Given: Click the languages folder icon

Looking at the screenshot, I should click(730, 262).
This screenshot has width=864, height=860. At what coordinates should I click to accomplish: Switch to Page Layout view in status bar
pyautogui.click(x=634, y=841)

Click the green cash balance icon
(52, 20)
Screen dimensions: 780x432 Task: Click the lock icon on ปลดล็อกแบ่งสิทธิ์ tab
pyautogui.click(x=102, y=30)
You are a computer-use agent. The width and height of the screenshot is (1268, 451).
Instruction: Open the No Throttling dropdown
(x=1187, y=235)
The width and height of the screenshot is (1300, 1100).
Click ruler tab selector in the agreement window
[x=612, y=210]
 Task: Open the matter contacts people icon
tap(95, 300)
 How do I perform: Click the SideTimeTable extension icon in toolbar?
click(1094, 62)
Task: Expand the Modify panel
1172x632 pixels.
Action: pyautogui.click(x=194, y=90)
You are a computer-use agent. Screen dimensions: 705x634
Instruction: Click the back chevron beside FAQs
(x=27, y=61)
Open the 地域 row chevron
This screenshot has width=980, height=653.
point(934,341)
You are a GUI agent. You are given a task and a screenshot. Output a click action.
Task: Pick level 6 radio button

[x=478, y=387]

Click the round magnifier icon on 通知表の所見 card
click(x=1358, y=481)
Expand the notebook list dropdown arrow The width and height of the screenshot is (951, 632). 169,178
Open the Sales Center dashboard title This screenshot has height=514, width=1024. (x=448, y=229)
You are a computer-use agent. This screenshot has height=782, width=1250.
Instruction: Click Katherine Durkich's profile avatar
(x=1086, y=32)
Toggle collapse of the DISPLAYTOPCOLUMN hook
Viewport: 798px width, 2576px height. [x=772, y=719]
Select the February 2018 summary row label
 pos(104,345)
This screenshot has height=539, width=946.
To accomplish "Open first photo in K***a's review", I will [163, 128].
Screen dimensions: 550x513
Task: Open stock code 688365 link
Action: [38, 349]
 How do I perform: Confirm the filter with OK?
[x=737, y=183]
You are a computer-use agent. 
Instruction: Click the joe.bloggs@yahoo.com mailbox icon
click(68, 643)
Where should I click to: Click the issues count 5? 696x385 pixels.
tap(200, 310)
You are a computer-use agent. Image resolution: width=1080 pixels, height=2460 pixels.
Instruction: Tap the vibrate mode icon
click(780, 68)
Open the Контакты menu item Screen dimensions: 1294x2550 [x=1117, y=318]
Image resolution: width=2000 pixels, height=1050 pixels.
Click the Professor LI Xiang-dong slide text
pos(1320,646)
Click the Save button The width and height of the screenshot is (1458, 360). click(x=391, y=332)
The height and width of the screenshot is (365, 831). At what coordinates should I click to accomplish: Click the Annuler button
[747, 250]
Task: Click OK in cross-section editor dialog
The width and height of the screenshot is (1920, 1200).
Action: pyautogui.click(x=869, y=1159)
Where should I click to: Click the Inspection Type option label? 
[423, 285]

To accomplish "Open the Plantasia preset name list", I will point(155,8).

━━━━━━━━━━━━━━━━━━━━━━━━━━━━━━

Nothing but the lines above from the one containing "Where should I click to: Click the issues" through the one containing "Click the Save" should appear in the answer, each repeated exactly.

Where should I click to: Click the issues count 5? 696x385 pixels.
tap(200, 310)
You are a computer-use agent. Image resolution: width=1080 pixels, height=2460 pixels.
Instruction: Tap the vibrate mode icon
click(780, 68)
Open the Контакты menu item Screen dimensions: 1294x2550 [x=1117, y=318]
Image resolution: width=2000 pixels, height=1050 pixels.
Click the Professor LI Xiang-dong slide text
pos(1320,646)
Click the Save button The width and height of the screenshot is (1458, 360). click(x=391, y=332)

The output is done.